The Yam Dreaming of Lorna Napurrula Fencer
Yam Dreaming, a 2017 exhibition at Japingka Aboriginal Art Gallery, includes a collection of extraordinary paintings by Lorna Napurrula Fencer. Lorna is a custodian of the Yam Dreaming stories from Yumurrpa, a site in Warlpiri country, to the north of Yuendumu community in Australia’s Northern Territory.
Lorna Fencer (1924-2006) was a famous Lajamanu painter, from a group of Warlpiri people who were forcibly removed from the Yuendumu settlement in the 1950s in order to relieve the growing population pressures in a very small desert community.
Lorna inherited through her family line these very big Warlpiri stories, and in the Yumurrpa site the Ancestors drew out the primal yam from the underground water source. Lorna paints a network or a system that shows the yams, shows the roots and the leaves. She uses very rich colour and she uses the occasional dots around the structure representing the flowers and the seeds of the yam.
In Lorna’s culture, the story about the Big Yam and the Small Yam, the Yarla and the Wapirti, is consciously written into a significant ancestral story that talks about the importance of sustainability and harmony.

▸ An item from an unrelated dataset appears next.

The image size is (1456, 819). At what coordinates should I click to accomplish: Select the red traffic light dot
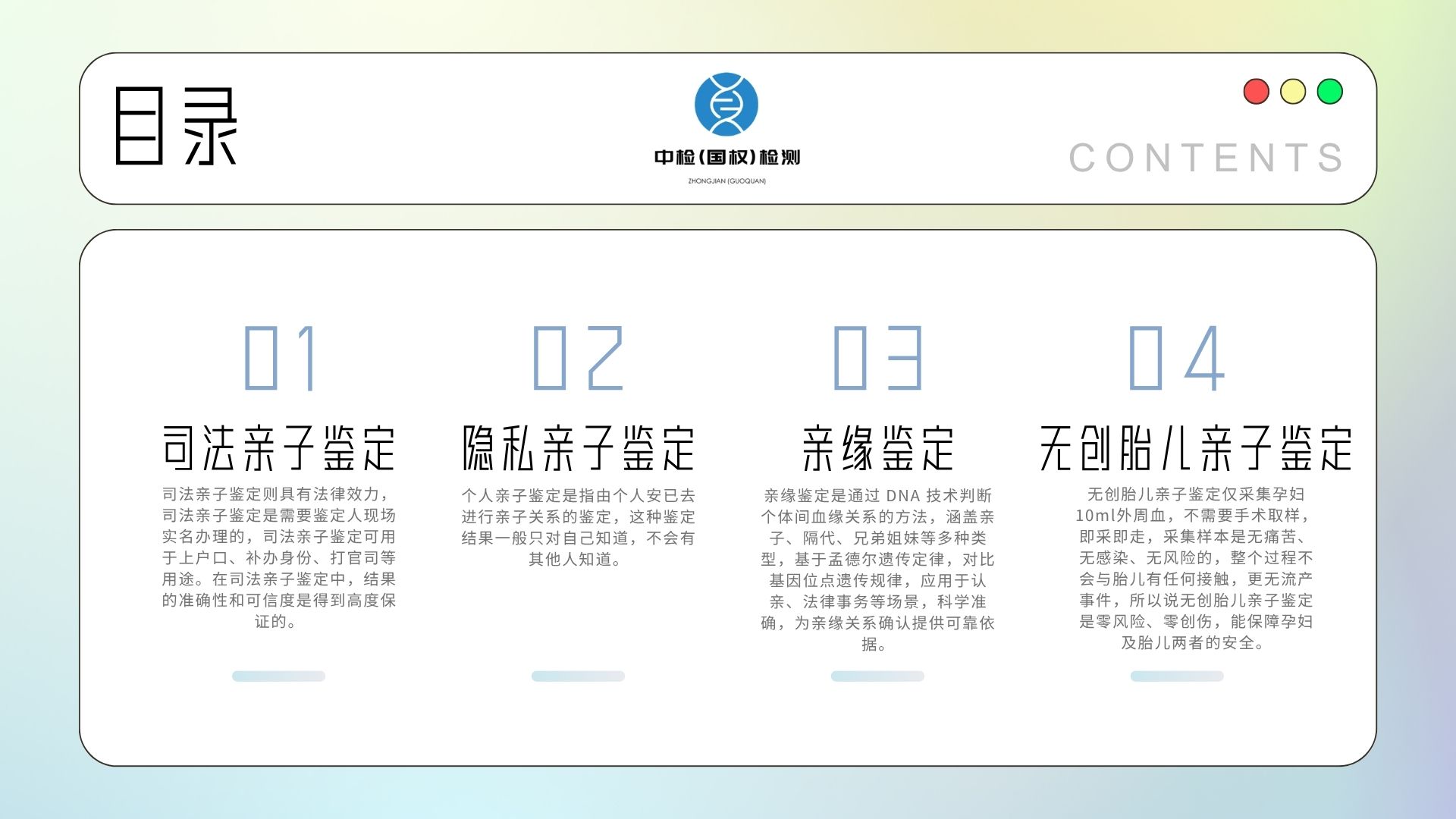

In the Ancestor story, two brothers owned the different ancestral rights for the Big Yam and the Small Yam. As they moved from their different Creation sites towards each other, a huge battle erupted between their followers, so there was a great deal of death and destruction. The story is played out by Warlpiri people and it sits in their culture as a reminder of the importance of the yam resource to Aboriginal people. It remains a resource that needs to be equitably managed and shared in order to maintain social cohesion.
These stories are embedded in ceremony and song. Lorna Fencer is one of the most significant painters of the Yam Dreaming and significant custodial elder for this story as well as a magnificent painter. She clearly worked out the different aspects of Yam Dreaming in her art.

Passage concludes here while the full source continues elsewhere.